Among them is author Mohammad Bahareth, founder of Space Club, a platform formed for enthusiasts across the Arab world to talk about all things outer space.

It has been boosted by Saudi Vision 2030, a strategic programme that has allowed citizens to register clubs that focus on special topics.

Bahareth, 37, received a licence to operate his club last year.

He said the platform was helping to get more Saudis interested in the sector, including space flight, space technology and astronomy.

“We do many lectures and seminars online and anyone who is interested in space is welcome,” he told The National.

“We explain in the Arabic language what is happening around the world in space, such as Chinese projects and the Artemis programme.

“People watch space news on TV, but we’re here to explain what these missions are, their significance and how they can get involved in space, too.”

Saudi Prince Sultan bin Salman, left, in 1985 became the first Arab in space when he was part of the crew onboard Nasa's Discovery space shuttle. AP

The club holds events on its website that are watched by more than 6,000 people, mostly in Saudi Arabia, Bahareth said.

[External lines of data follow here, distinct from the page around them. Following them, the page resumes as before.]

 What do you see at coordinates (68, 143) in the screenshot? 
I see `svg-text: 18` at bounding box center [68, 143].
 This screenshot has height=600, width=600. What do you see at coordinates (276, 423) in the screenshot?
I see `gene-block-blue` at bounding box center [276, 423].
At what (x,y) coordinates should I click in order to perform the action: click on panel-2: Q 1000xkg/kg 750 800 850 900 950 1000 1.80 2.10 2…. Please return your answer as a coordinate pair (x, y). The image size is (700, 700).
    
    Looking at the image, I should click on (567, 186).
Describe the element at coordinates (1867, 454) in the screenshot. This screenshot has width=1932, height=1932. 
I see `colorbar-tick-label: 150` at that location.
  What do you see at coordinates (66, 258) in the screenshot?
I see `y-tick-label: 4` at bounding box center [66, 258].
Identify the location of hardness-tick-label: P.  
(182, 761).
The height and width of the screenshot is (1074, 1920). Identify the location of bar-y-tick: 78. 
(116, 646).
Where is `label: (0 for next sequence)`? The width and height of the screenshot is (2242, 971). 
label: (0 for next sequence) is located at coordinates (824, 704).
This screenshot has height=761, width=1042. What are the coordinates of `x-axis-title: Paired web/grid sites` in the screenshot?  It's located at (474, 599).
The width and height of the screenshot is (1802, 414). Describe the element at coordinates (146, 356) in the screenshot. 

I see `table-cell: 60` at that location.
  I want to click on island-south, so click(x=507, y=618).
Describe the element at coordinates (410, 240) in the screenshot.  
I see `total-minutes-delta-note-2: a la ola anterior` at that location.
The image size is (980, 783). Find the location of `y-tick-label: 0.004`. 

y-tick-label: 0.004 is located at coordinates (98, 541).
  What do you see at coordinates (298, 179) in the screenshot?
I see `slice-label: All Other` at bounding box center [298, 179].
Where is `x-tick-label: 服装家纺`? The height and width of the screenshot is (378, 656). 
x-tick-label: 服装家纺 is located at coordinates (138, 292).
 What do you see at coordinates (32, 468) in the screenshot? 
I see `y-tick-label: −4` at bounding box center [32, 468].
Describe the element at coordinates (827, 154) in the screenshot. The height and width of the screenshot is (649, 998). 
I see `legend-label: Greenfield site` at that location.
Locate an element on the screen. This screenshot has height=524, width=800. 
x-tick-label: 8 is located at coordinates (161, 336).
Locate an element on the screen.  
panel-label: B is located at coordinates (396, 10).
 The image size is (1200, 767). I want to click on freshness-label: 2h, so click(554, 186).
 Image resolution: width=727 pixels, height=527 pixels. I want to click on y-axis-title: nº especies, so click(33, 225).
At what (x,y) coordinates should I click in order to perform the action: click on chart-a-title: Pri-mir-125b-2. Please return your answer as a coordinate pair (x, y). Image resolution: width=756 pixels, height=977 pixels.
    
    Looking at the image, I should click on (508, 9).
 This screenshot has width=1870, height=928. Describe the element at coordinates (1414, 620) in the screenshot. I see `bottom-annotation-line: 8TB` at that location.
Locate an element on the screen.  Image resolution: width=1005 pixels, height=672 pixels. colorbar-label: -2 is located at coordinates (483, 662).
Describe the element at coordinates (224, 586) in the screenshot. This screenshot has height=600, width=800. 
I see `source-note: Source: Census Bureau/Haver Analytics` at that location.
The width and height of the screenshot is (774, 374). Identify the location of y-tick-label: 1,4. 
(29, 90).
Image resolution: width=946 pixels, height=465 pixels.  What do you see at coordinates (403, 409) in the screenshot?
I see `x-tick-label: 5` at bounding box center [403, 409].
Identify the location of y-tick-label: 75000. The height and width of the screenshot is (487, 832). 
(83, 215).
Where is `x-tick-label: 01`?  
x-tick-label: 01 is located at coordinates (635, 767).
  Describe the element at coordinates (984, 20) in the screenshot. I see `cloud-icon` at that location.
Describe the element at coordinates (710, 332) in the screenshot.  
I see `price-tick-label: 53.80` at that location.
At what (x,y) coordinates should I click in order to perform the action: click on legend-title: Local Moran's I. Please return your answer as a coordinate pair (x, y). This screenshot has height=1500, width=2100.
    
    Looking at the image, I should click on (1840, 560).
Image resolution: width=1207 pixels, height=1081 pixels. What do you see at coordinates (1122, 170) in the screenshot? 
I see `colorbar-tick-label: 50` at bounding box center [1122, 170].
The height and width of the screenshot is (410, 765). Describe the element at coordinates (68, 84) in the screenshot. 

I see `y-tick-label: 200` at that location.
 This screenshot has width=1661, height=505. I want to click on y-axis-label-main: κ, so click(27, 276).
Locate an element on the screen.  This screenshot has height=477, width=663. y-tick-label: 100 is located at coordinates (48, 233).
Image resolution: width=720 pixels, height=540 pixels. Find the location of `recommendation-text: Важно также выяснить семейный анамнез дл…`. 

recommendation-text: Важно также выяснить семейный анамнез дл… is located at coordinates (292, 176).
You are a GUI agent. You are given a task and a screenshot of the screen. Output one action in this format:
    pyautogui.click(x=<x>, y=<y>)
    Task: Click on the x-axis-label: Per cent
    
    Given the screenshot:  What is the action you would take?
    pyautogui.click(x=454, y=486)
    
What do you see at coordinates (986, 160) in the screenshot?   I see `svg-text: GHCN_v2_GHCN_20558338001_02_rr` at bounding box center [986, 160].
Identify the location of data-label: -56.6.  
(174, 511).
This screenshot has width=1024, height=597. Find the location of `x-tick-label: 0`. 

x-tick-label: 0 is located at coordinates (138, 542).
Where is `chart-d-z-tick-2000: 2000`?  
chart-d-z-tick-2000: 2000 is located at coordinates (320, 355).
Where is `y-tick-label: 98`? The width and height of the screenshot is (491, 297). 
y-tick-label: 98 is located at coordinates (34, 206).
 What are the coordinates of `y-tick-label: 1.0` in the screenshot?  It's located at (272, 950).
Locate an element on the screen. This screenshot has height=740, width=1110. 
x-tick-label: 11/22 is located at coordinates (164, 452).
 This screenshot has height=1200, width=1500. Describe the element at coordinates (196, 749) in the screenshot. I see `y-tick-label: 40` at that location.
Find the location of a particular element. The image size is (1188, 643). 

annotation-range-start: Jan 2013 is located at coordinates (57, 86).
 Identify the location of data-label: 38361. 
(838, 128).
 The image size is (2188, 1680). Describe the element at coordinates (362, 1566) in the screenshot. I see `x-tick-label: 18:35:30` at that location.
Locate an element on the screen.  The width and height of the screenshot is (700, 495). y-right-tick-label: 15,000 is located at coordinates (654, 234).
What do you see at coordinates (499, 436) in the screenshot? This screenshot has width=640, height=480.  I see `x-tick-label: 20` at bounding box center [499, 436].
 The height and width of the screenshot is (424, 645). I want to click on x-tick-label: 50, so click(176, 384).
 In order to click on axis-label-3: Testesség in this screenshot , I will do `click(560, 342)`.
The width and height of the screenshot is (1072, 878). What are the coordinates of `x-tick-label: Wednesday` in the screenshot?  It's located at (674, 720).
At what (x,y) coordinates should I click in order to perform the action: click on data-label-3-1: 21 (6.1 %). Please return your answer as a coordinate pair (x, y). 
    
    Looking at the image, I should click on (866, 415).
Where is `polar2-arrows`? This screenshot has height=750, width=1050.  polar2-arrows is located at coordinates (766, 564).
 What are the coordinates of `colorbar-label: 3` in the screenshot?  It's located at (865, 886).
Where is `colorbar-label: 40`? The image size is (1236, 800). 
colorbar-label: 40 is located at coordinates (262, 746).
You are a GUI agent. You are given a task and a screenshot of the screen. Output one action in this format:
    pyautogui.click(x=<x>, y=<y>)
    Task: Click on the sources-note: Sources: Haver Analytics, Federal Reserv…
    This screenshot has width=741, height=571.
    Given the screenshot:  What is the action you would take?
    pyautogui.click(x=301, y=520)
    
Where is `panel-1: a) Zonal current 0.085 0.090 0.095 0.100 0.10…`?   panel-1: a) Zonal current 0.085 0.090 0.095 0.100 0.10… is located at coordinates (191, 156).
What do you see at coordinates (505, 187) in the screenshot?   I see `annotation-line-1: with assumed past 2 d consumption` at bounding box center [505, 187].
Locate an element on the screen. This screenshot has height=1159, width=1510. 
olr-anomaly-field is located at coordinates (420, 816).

The kingdom has a rich history in space exploration, with Prince Sultan bin Salman, an air force fighter pilot, becoming the first Arab in space in 1985.

He was part of a seven-member international crew onboard Nasa's Discovery space shuttle.

“It was a joyful sight that ignited the spark of space passion in every young soul,” Bahareth said.

Prince Sultan was in 2018 named the first chairman of the Saudi Space Commission and served for three years before being appointed special adviser to King Salman.

Prince Sultan has said space exploration will play a vital role in the kingdom's ambitions.

Saudi Arabia has since increased its investment in space, with plans to explore the Moon and Mars.

Bahareth, whose lifelong dream is to become an astronaut, said he expected the kingdom to launch an astronaut programme.

“They [the Saudi Space Commission] are always surprising us with good news,” he said.

Saudi Arabia’s increased focus on space will help its citizens to pursue careers in the sector.

Ghaida Aloumi, 33, is the founder AstroGeeks, a club and social media page for space enthusiasts. She graduated from university in 2011 with a bachelor of arts degree.

She wanted to study a space-related field, but that was not possible at Saudi universities at the time.

Saudi club AstroGeeks holds an astronomy event in 2019. Photo: Ghaida Aloumi

“Back then, space was only mentioned in geography subjects in school and in intermediate and high school,” she said.

“The reason I started AstroGeeks is because of girls who inspired me to bring opportunities locally and internationally.”

Ms Aloumi now wants to pursue a master’s degree in space policy and work in the Saudi space sector.

She will travel to the US to study, but universities in the kingdom including King Saud University and King Abdulaziz University not offer bachelor's degrees in astrophysics.

She said the formation of the Saudi Space Commission “created hope” for many people interested in studying and working in the sector.

She has also followed the UAE’s space programme closely and hopes the kingdom will experience the same “space boom".

The UAE is leading the way in the Middle East, having reached Mars with its Hope probe in 2021 and sending its first astronaut into space in 2019.

Another Emirati astronaut will undergo a six-month mission at the International Space Station next month, as part of the Arab world’s first long-term space operation.

“I was closely tuning into the UAE’s space programme and I was fascinated,” she said.

“I hoped and wished for the same to happen in Saudi Arabia. Saudi Arabia needs to and will join space exploration and the space race in the coming years, I’m sure.”